[Stimulation of gastric mucosa afferents by phenylephrine potentiates anticonvulsive and eliminates sedative action of sodium valproate in the pentylenetetrazol kindling model in rats].

Sodium valproate after chronic intragastric administration in the high dose of 100-200 mg/kg eliminates generalized clonic-tonic pentylenetetrazol seizures in 100 % of rats, but only in 33-57 % of rats it prevents local clonic kindling seizures. Strong sedation is induced by the specified doses of sodium valproate.
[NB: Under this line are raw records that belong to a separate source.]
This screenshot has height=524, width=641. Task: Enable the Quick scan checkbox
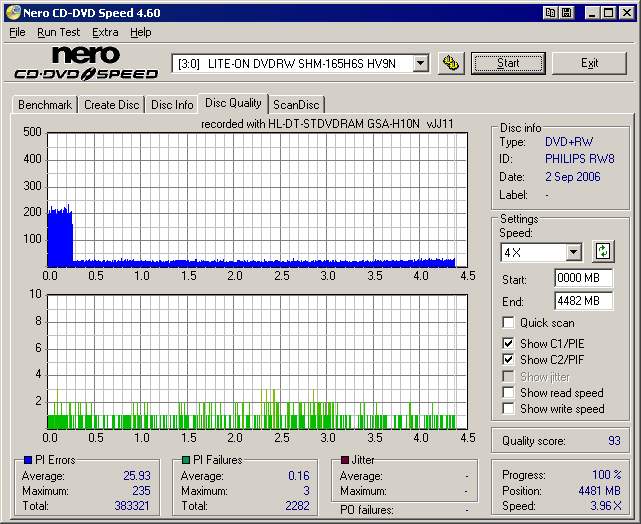tap(509, 323)
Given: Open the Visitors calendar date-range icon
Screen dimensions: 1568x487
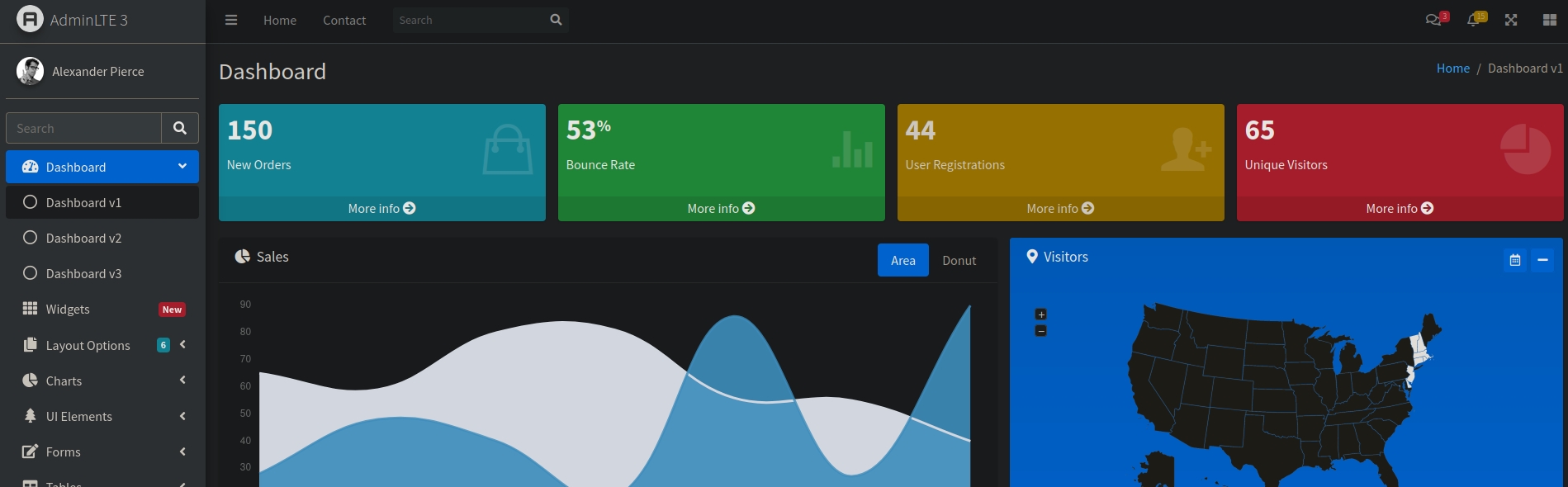Looking at the screenshot, I should 1515,260.

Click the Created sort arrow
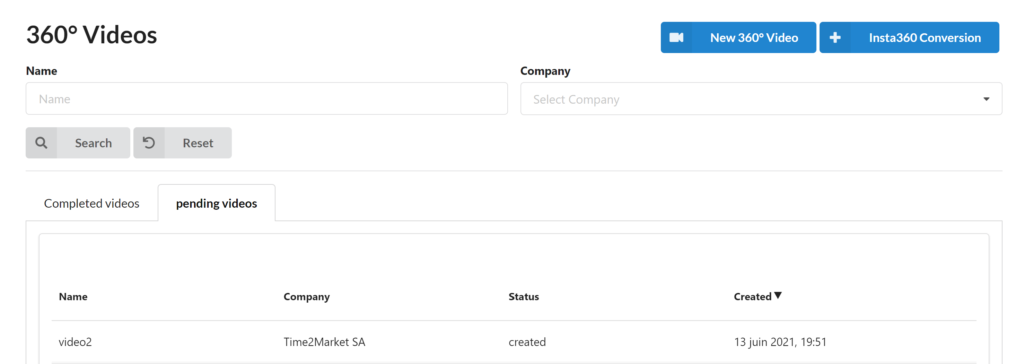coord(777,296)
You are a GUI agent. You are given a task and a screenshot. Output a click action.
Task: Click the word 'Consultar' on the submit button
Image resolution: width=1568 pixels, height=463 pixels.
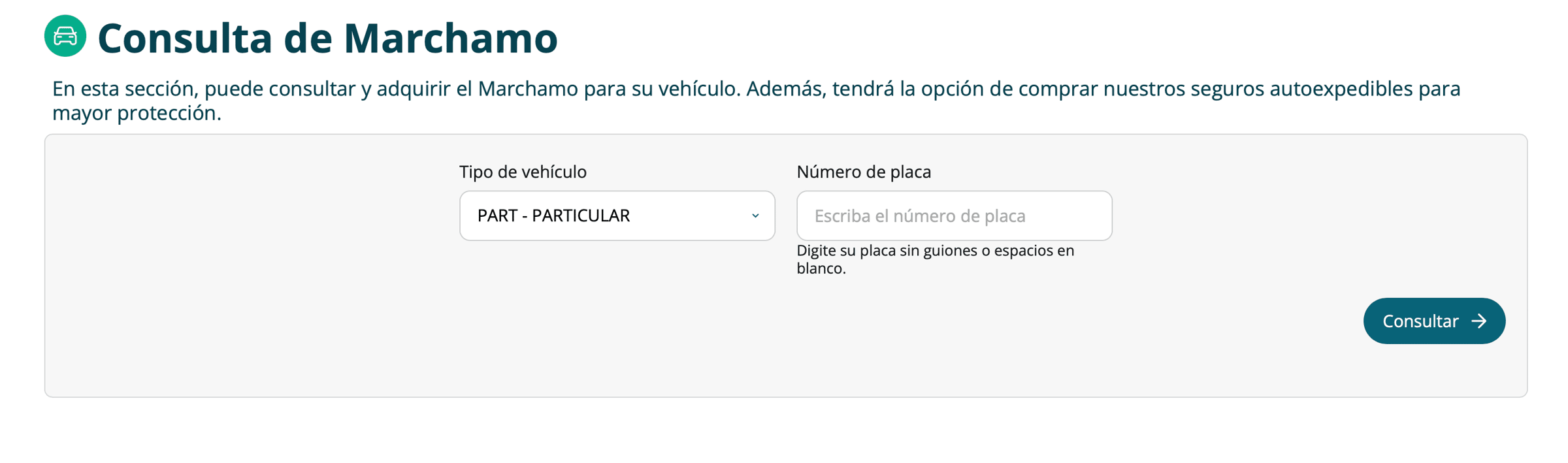1420,321
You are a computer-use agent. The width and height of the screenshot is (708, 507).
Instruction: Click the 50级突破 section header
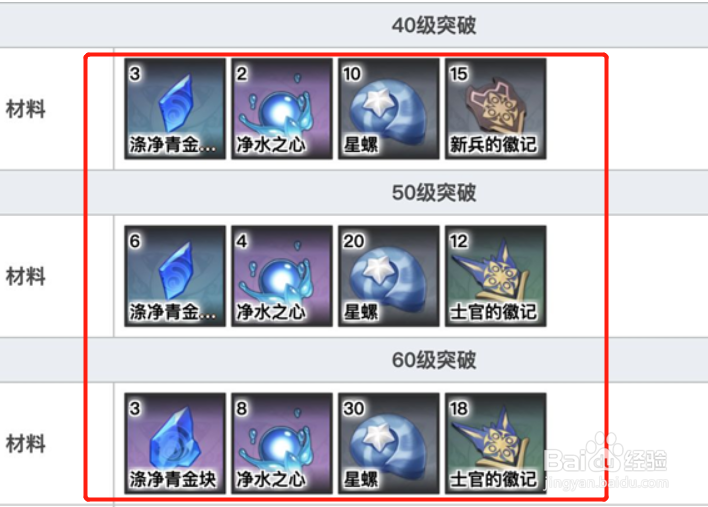pos(434,193)
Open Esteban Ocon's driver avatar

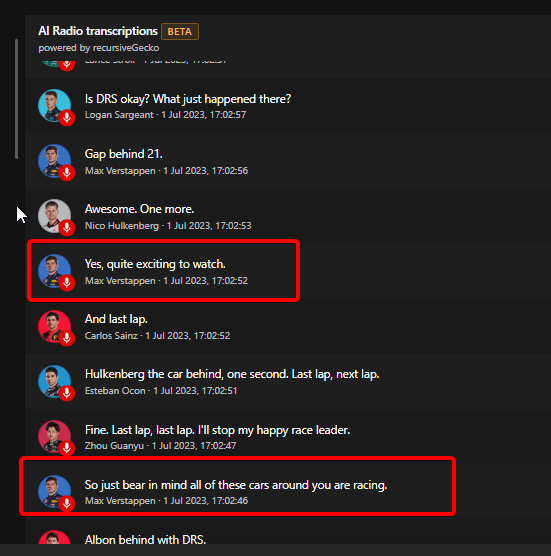(x=54, y=381)
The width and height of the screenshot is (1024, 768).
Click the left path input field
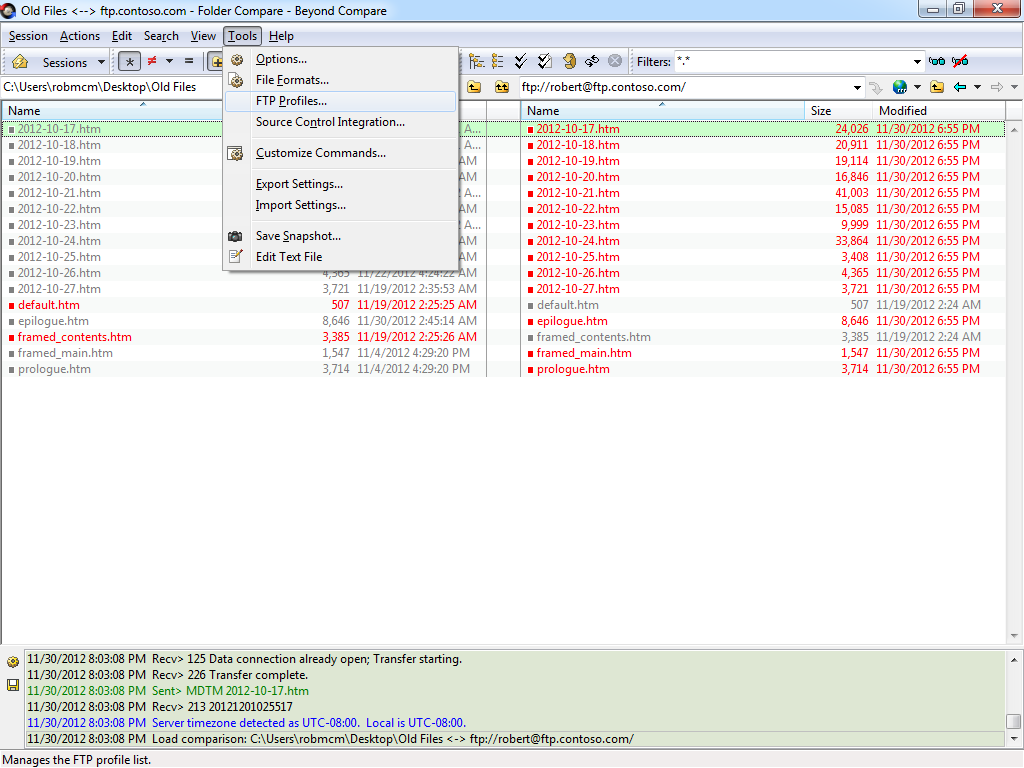[110, 87]
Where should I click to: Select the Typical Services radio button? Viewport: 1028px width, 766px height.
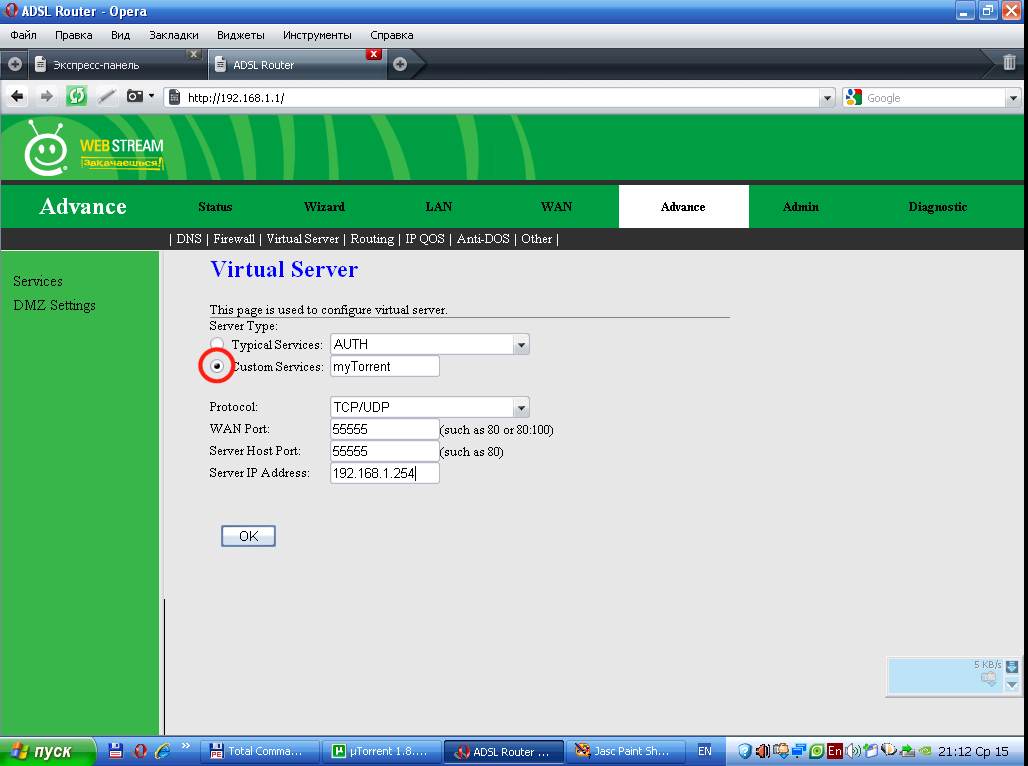click(217, 345)
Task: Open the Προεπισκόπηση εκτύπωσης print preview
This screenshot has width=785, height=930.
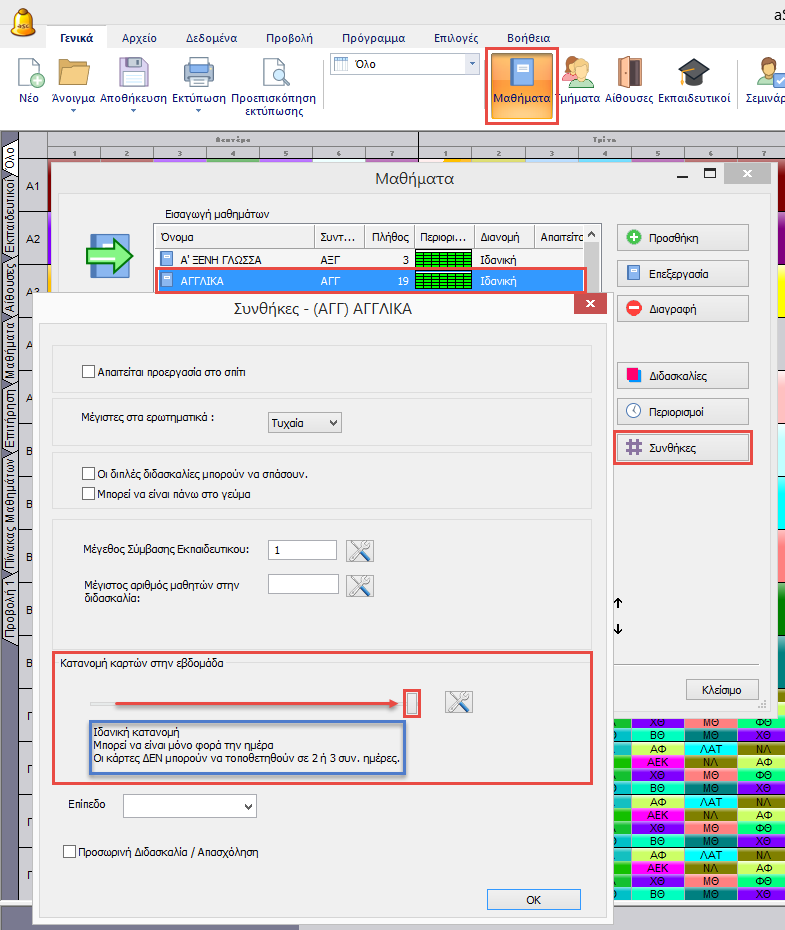Action: tap(273, 74)
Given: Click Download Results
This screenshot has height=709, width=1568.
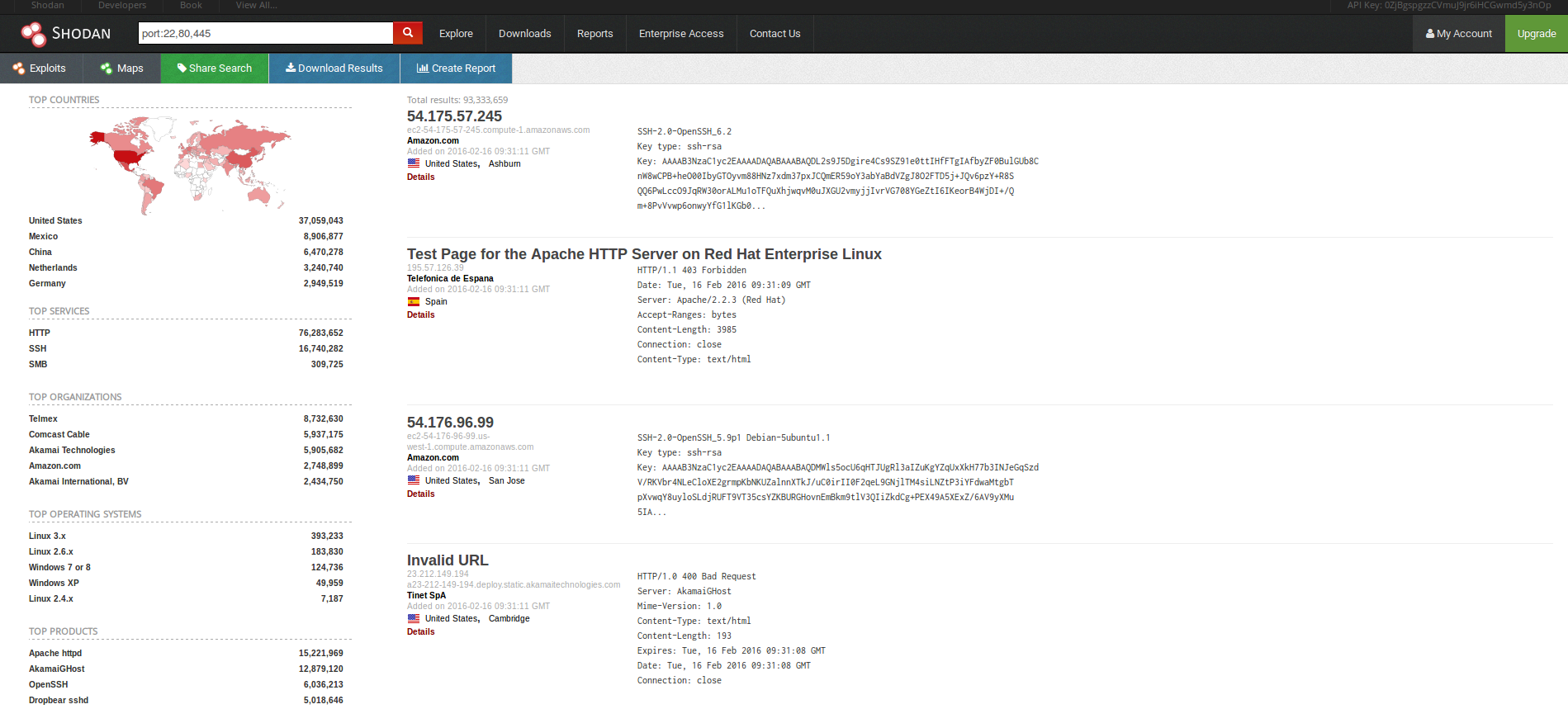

The combined oral chronic administration of phenylephrine in threshold, noneffective alone dose of 0.2 mg/kg and sodium valproate in high doses of 100 mg/kg and 200 mg/kg potentiates anticonvulsive action of sodium valproate, because prevents both clonic-tonic kindling. seizures in 100 % of rats and clonic kindling seizures in 86-100 % of rats, and also it increases in 1.7-1.9 times anticonvulsive activity of valproate. The specified combinations of sodium valproate with phenylephrine do not produce the sedative side effect. The basis of the mechanism of potentiation of anticonvulsive action and elimination of sedative action of sodium valproate in high doses is the stimulation of gastric mucosa afferents by phenylephrine.